In our protocol all messages are authenticated by server or user, to know their origin. In addition, at the end of authentication, the session key is shared between user and server, so the following messages will be encrypt using session key. To replay these messages, an attacker needs to know a session key. But, he cannot calculate it since he/she does not know \( s , a,X,PW\,and\,b \). As result, our protocol is secure against Man-in-the-middle attack.

7 Performance Comparison

In this section, we will compare the performance and computation cost of our proposed protocol with Zhang et al.’s protocol. In this comparison a very lightweight operations like string concatenation operation, Exclusive-OR operation are not examined, because there computation cost is negligible. The notations used are illustrated as follows.

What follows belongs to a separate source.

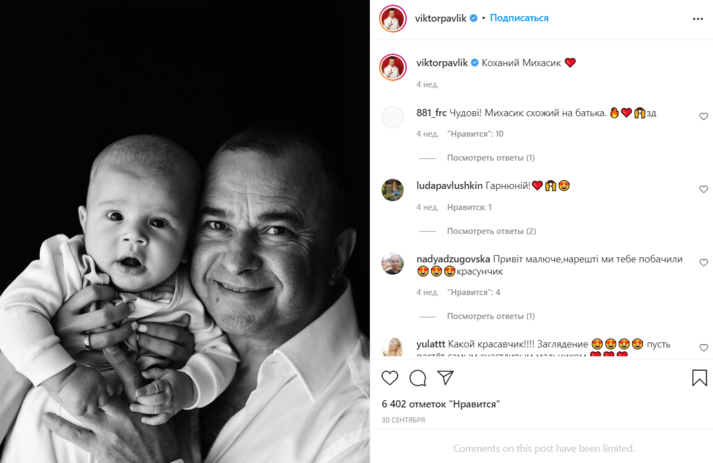Share post via paper plane icon
The width and height of the screenshot is (713, 463).
click(445, 377)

  • \( T_{h} \) The computational cost of one-way hash operation

  • \( T_{pm} \) The computational cost of elliptic curve point multiplication

  • \( T_{inv} \) The computational cost of modular inversion

  • \( T_{Eks}/T_{Dks} \) The computational cost of Encryption/Decryption algorithm

In the registration phase of our protocol the user uses one hash function and the server computes \( 1T_{h} + 1T_{pm} \). The computational costs of the user side and server side in our protocol’s authentication phase are \( 4T_{h} \) + \( 3T_{pm} \) and \( 4T_{h} \) + \( 3T_{pm} \). In the password changing phase the user computes \( 3T_{h} \) + \( 1T_{EKs} \) + \( 1T_{DKs} \) and the server computes \( 3T_{h} \) + \( 1T_{pm} \) + \( 1T_{EKs} \) + \( 1T_{DKs} \).

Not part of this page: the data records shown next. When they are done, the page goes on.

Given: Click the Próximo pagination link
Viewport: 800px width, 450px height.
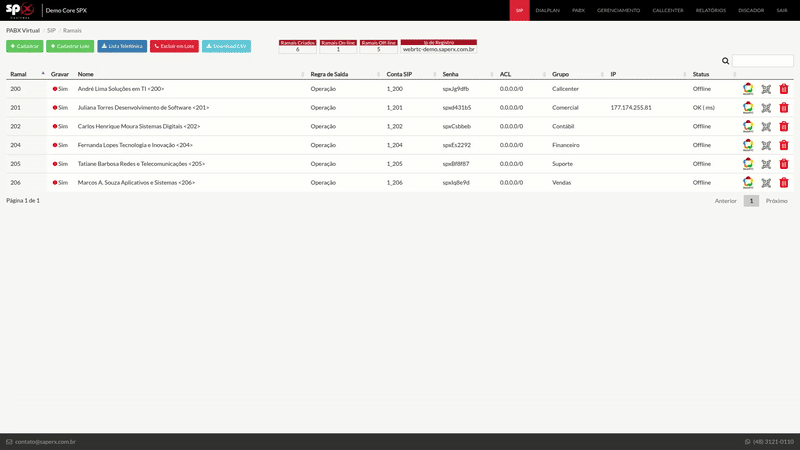Looking at the screenshot, I should pos(776,201).
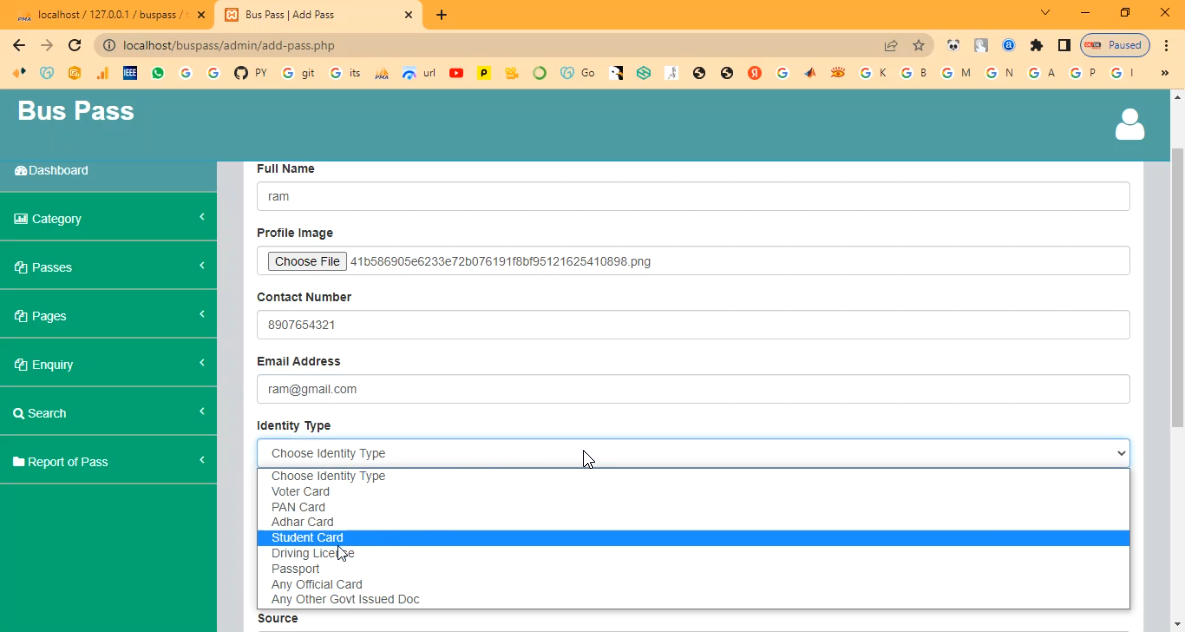This screenshot has width=1185, height=632.
Task: Click the WhatsApp bookmark icon
Action: tap(158, 73)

According to the Table 3 we can observe that modular inversion operation is not used in the registration phase of our protocol. So, this phase is faster than the same phase of Zhang et al.’s protocol. In the Table 2, we can see that our protocol is secured against different attacks especially server spoofing attack, which is effective in the protocol of Zhang et al. Moreover, Zhang et al.’s protocol consist on three phases: System setup phase, Registration phase, and Authentication phase; so it is impossible to change the password or it’s not clear how it can be changed. Contrary, our protocol defined Password changing phase in addition to the last three cited phases. Therefore, we can say that our protocol is suitable for applications developed on the base of SIP.

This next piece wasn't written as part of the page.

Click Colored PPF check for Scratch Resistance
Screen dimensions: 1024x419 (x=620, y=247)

Table 3. Computational comparisons between our protocol and related protocols
Full size table

8 Conclusion

In this paper, we have showed that Zhang et al.’s protocol is vulnerable to server spoofing attacks. In order to overcome this weakness we proposed an efficient and secure SIP authentication scheme. According to our analysis, our proposed protocol is secure against various attacks and can provide many security services.